According to Tyagi and other associates of Fernandes, it was the rise of new socialist leaders in the Indian political firmament that made the once dynamic and visionary politician into a turncoat, who sought some sort of parliamentary power to carry on with his pursuits. It was this drive that resulted in Fernandes setting up the Samata Party and joining the BJP-led National Democratic Alliance (NDA). The leader who once took up a strong position against the RSS and had squarely blamed the Sangh Parivar for inflicting a national disaster through the demolition of the Babri Masjid in December 1992 got sucked clean into the Hindutva web. From then on, Fernandes performed a series of political and ideological somersaults.

The leader who advocated global disarmament espied a ganging up of the world’s five nuclear powers against India and went all out in support of the BJP and Sangh Parivar’s perceptions of danger to national security. Fernandes even gave the Bajrang Dal, the Sangh Parivar outfit, a clean chit when Graham Staines, the Australian missionary, and his sons were burnt to death in Odisha in 1999.

Of course, these moves had their benefits as Fernandes held the Defence portfolio when the NDA led by A.B. Vajpayee, came to power in 1998 and 1999. He oversaw the 1998 Pokhran-II nuclear blasts and the 1999 Kargil War. He was forced to step down as Defence Minister in March 2001 as both his official associates and Samata Party office bearers were exposed negotiating defence deals relating to the purchase of Barak missiles. In 2002, the Kargil coffin scam erupted, which raised pointed queries about the one-time anti-corruption crusader. The coffin caskets were bought during the Kargil War from the United States-based funeral service company Buitron and Baiza. The charges against the Defence Ministry, as detailed in a report filed by the Comptroller and Auditor General of India, was that the coffins were purchased at a price higher than the actual cost, resulting in a loss of $1,87,000 to the exchequer. The case relating to the scam did not result in a damning indictment of Fernandes, but it did raise doubts about his political integrity and probity in public life.

Fernandes had two important personal relationships, with Leila Kabir and Jaya Jaitley. Fernandes married Leila Kabir in 1971. They had a son, Sean Fernandes, but they separated in the early 1980s. Jaya Jaitley was Fernandes’ companion from 1984. However, Leila Kabir came back into his life in 2010 when his ailments intensified. He was under her care until his death.

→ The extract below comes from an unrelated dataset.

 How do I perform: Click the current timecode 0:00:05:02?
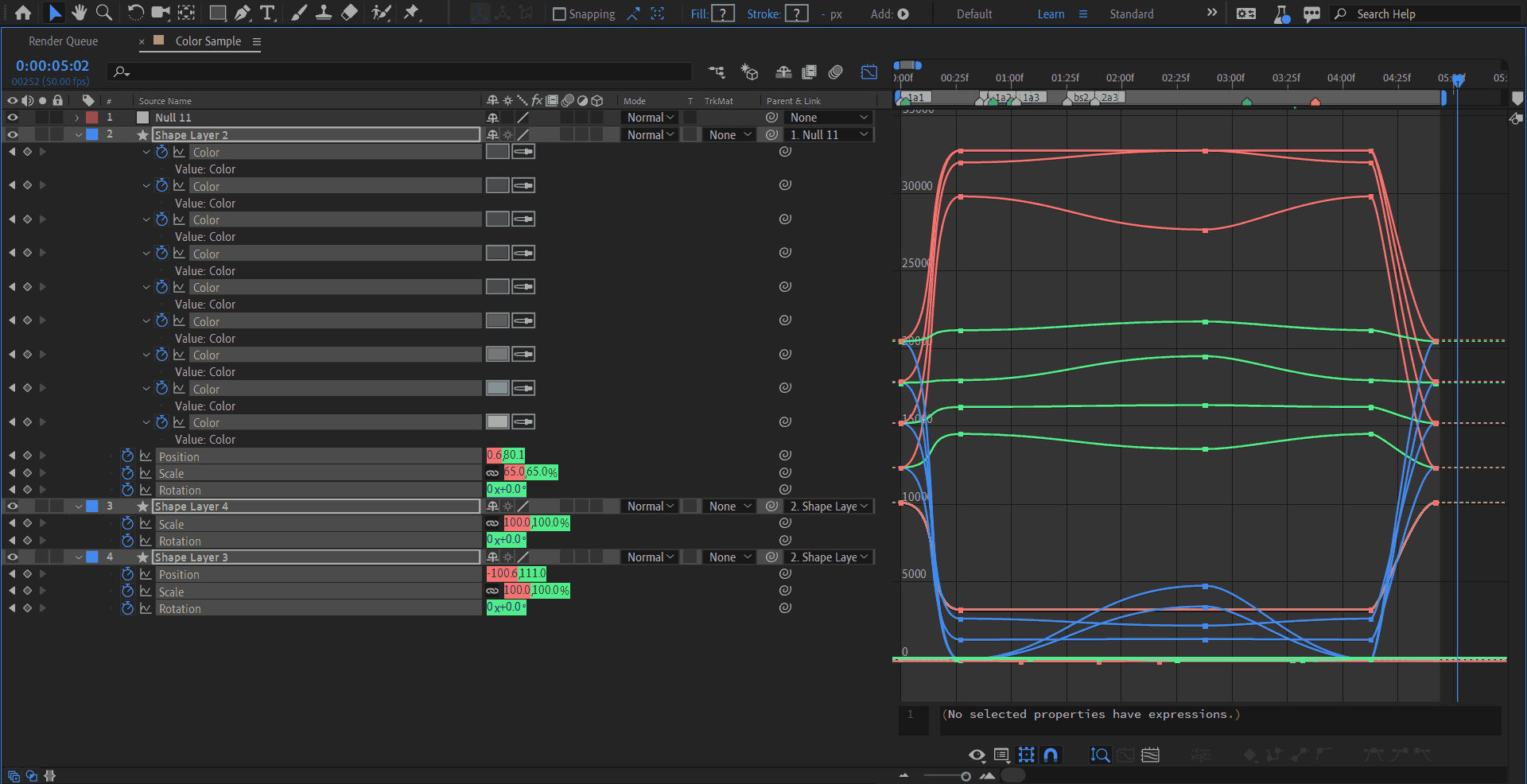52,66
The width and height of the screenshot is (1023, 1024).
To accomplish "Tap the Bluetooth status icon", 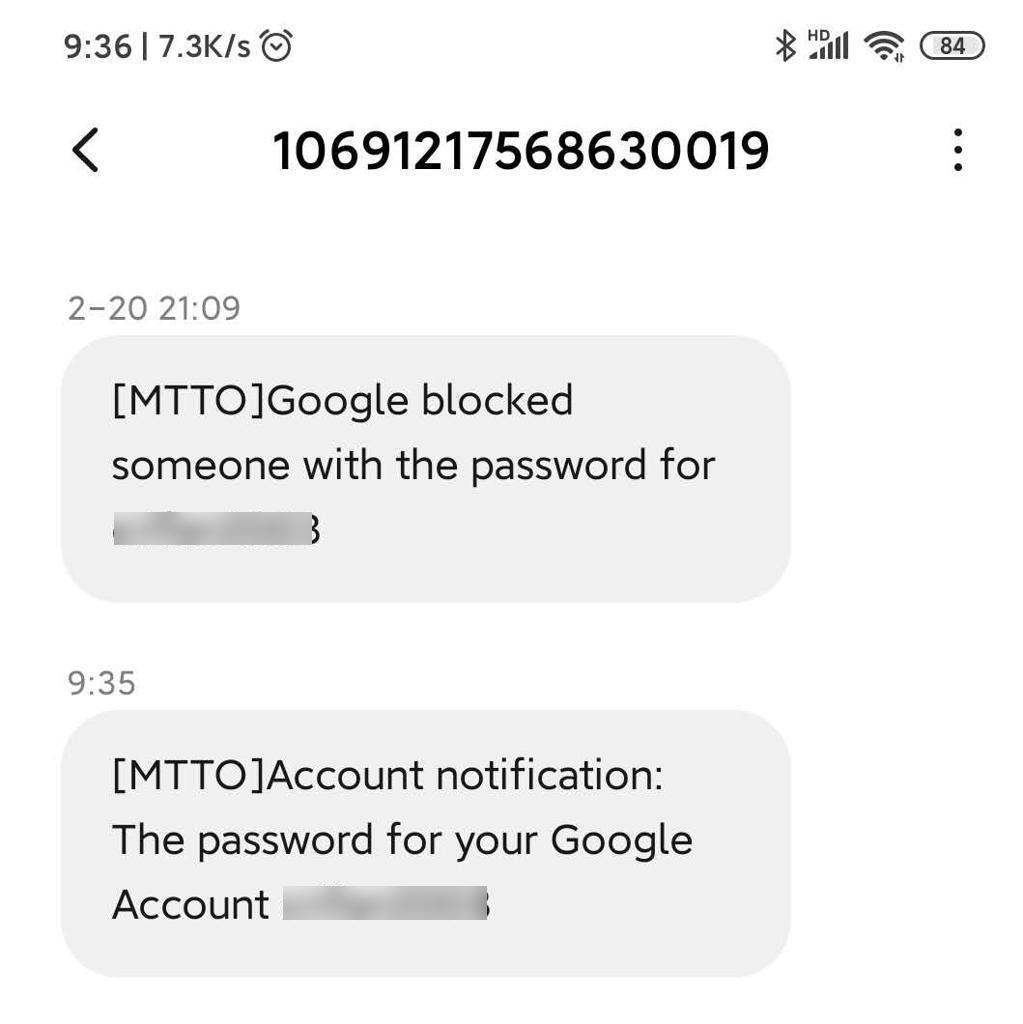I will [x=786, y=45].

How would history evaluate George Fernandes? Unlike Mulayam Singh Yadav and Lalu Prasad, his bete noir s in the socialist firmament, Fernandes has not left behind a legacy of social and economic empowerment, which the Yadav leaders achieved through substantive assertion of OBC- and Dalit-oriented politics. Fernandes’ record also does not contain anything to match the developmental model pursued by Nitish Kumar, wherein a creative combination of social justice concerns and values along with economic upliftment and infrastructure building was taken forward to a considerable extent. But, Fernandes the administrator and visionary planner will be remembered for the Konkan Railway. The leader who was involved in and was witness to many watershed periods in contemporary India would have been credited with much more had it not been for his mercurial engagement with life and politics.